* Material shown:
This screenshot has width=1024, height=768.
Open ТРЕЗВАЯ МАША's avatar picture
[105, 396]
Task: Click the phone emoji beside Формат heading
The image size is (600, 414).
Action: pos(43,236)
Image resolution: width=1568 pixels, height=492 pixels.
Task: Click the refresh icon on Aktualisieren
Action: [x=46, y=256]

--

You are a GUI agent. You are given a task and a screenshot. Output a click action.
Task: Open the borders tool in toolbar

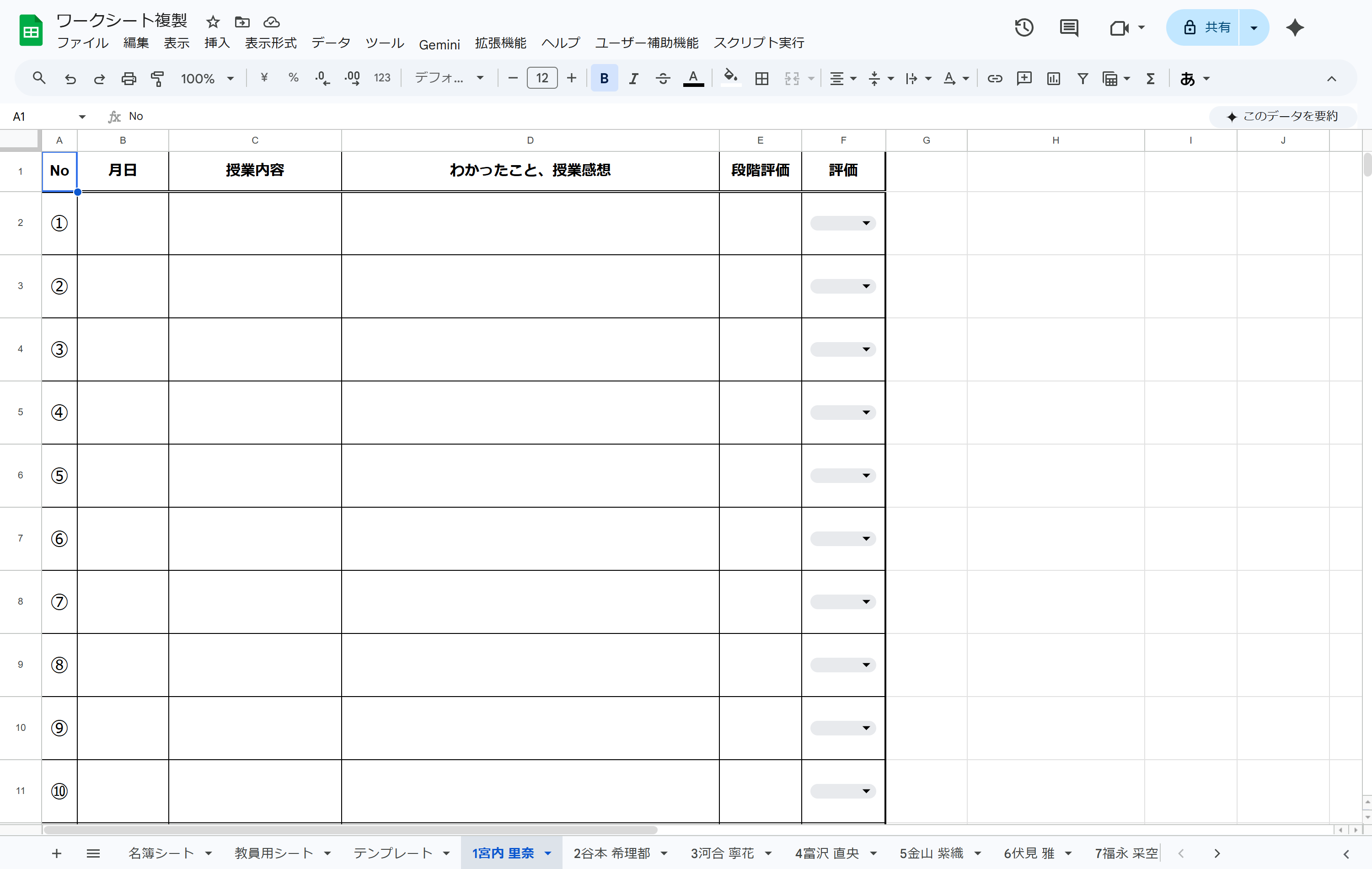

==

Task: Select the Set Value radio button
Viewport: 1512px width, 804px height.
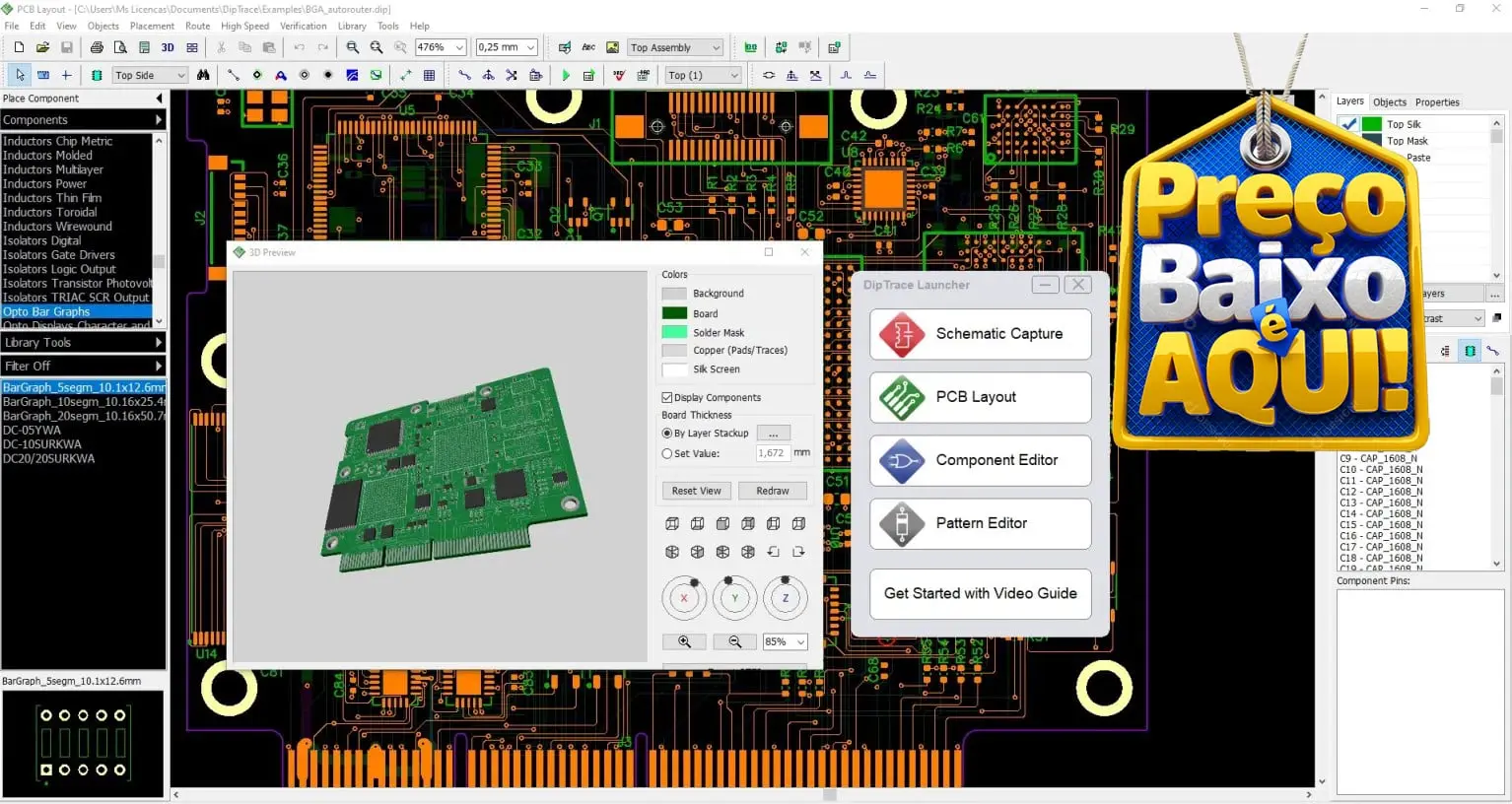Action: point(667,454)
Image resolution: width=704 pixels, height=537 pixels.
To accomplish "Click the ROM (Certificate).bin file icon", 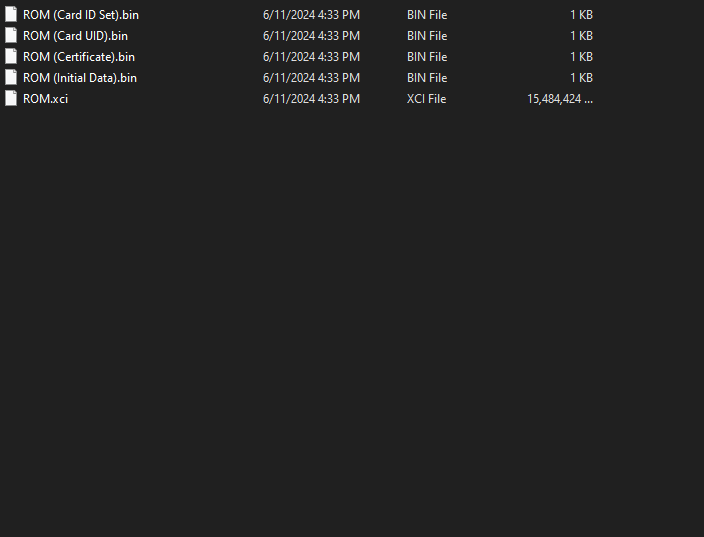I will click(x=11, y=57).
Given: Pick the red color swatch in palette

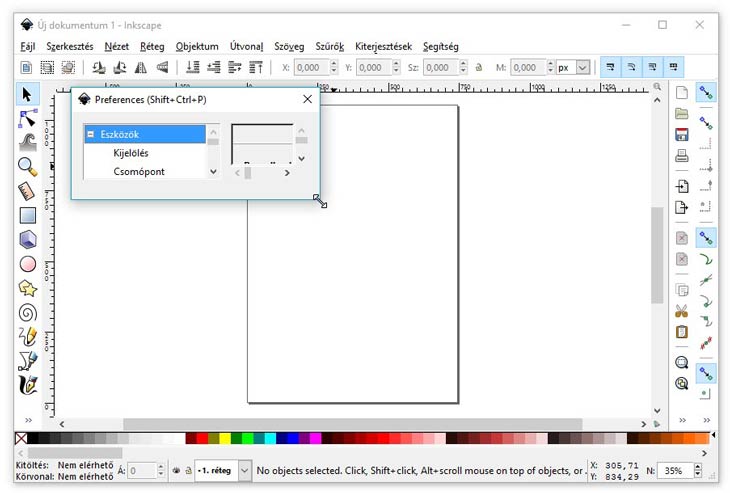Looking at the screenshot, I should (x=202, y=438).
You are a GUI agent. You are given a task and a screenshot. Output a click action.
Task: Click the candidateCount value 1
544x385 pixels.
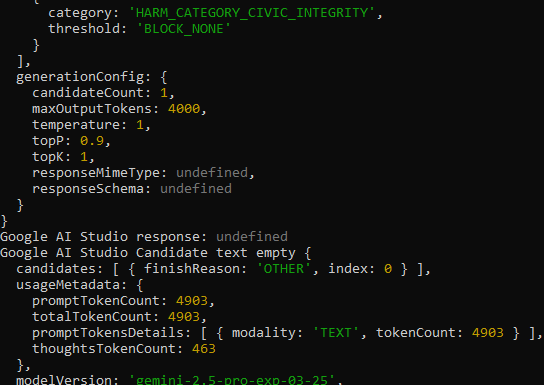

* Task goal: Out of the records above, return only the lines from the one with "Given: Pick the red color swatch in palette" through the one with "544x385 pixels.", exactly, and none of the pictures.

* Completed exercise:
Given: Pick the red color swatch in palette

Looking at the screenshot, I should (x=202, y=438).
You are a GUI agent. You are given a task and a screenshot. Output a click action.
Task: Click the candidateCount value 1
544x385 pixels.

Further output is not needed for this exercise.